Data shown

BEGIN

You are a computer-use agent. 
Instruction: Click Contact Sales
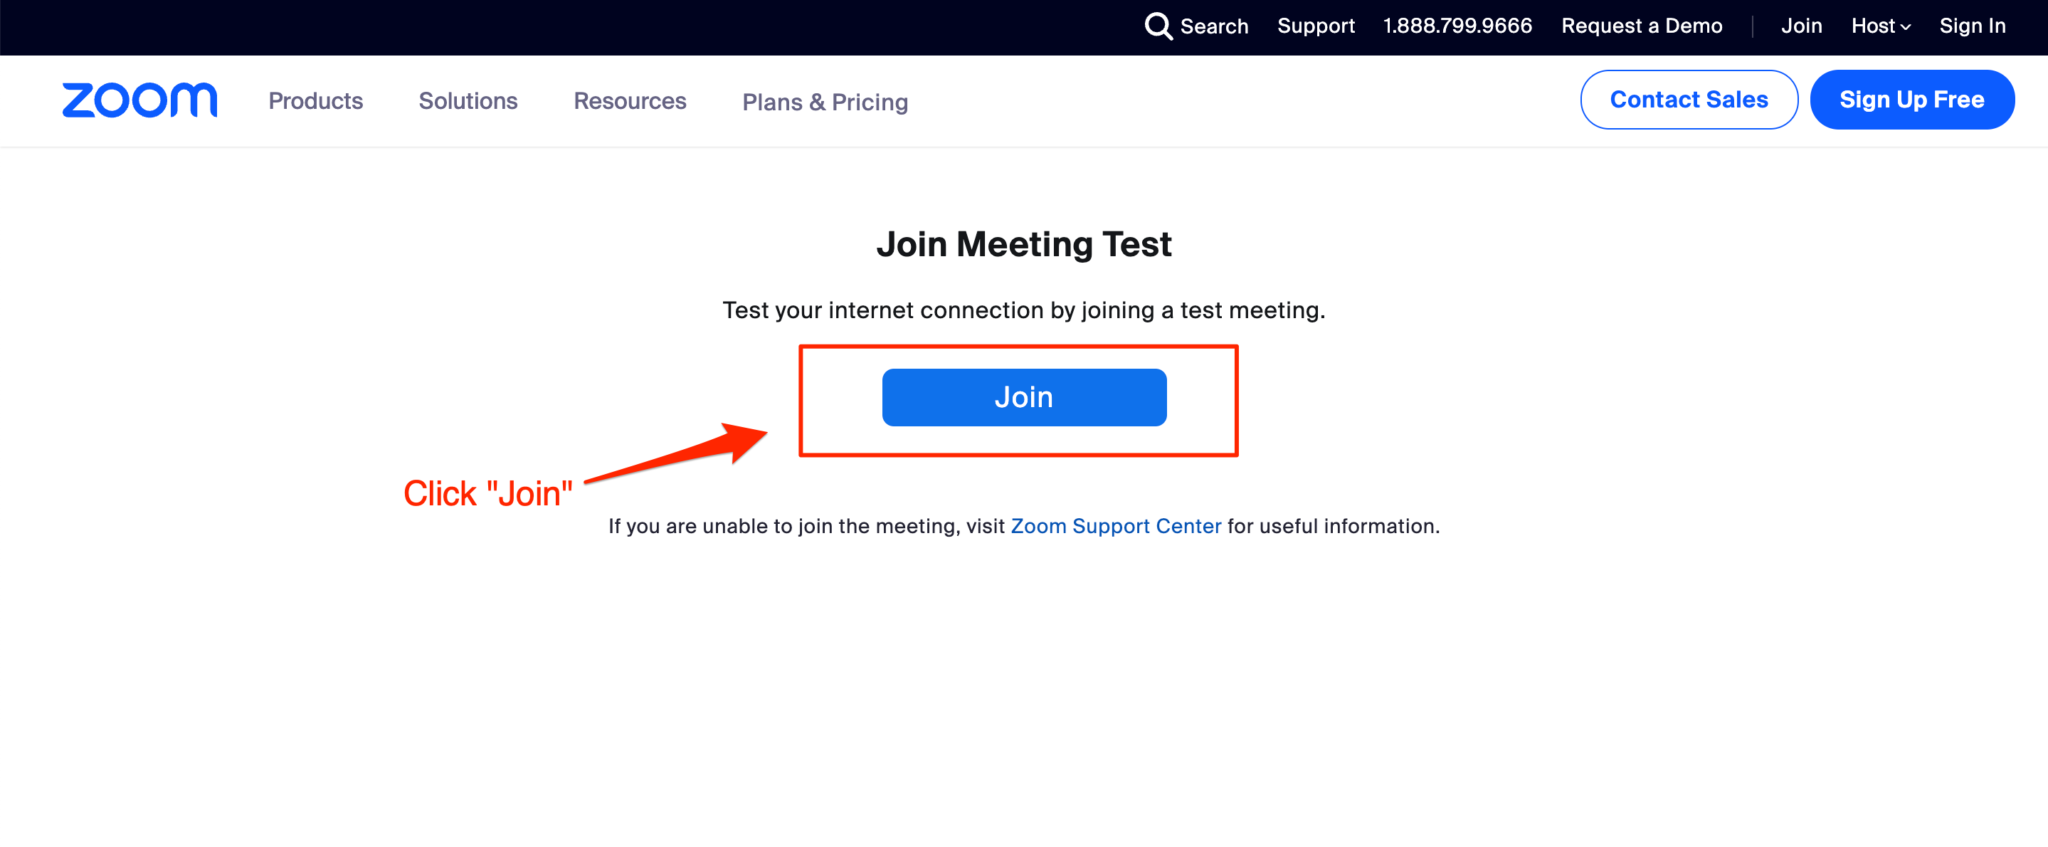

END
BEGIN

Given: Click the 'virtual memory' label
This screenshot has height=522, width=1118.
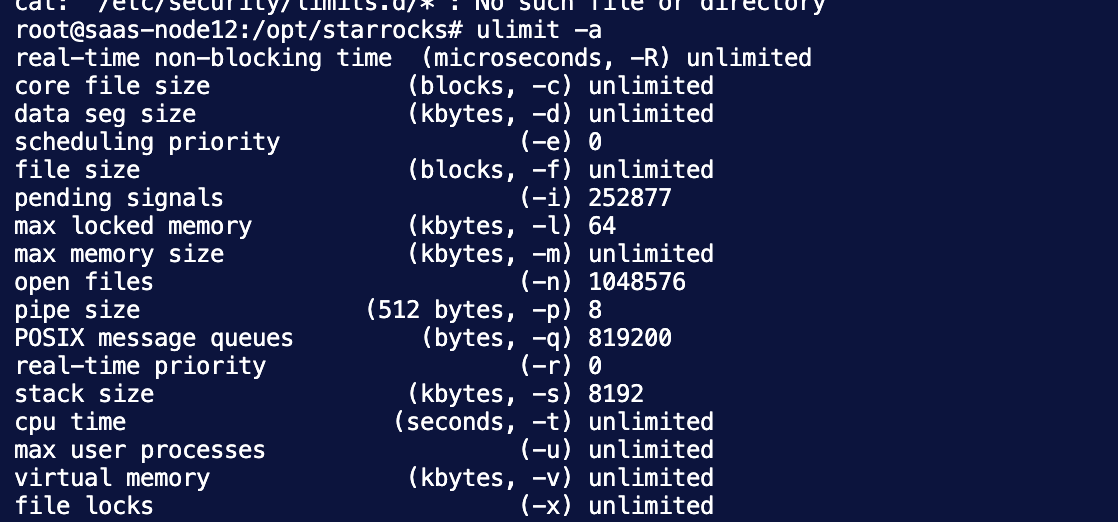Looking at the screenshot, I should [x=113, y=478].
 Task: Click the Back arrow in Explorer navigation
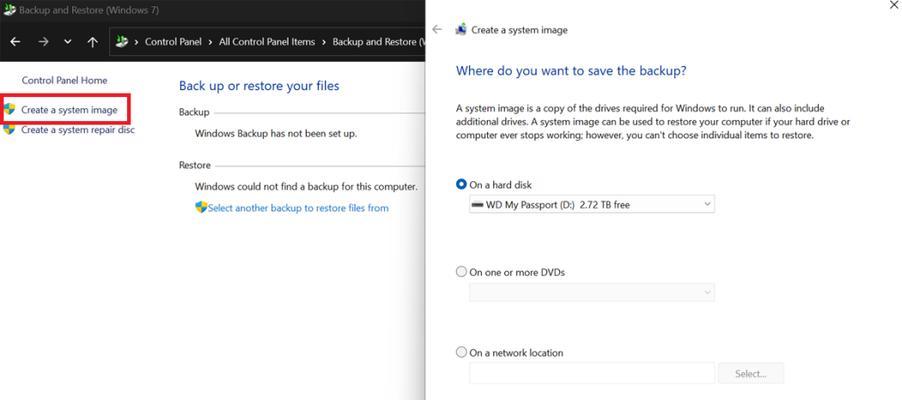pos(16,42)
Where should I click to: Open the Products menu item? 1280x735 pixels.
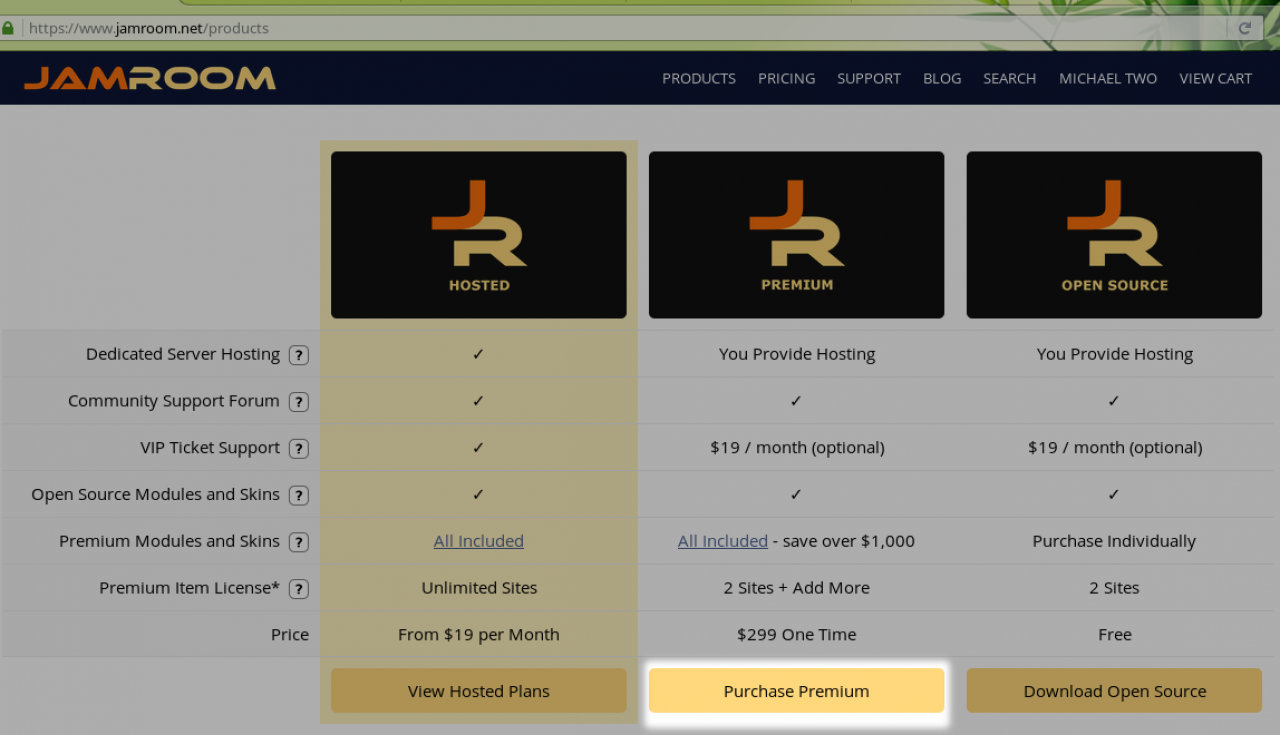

END

Your assignment
Output exactly the lines of the material above from the one containing "You are a computer-use agent." up to and including the one containing "Instruction: Click Contact Sales".

Response below
You are a computer-use agent. 
Instruction: Click Contact Sales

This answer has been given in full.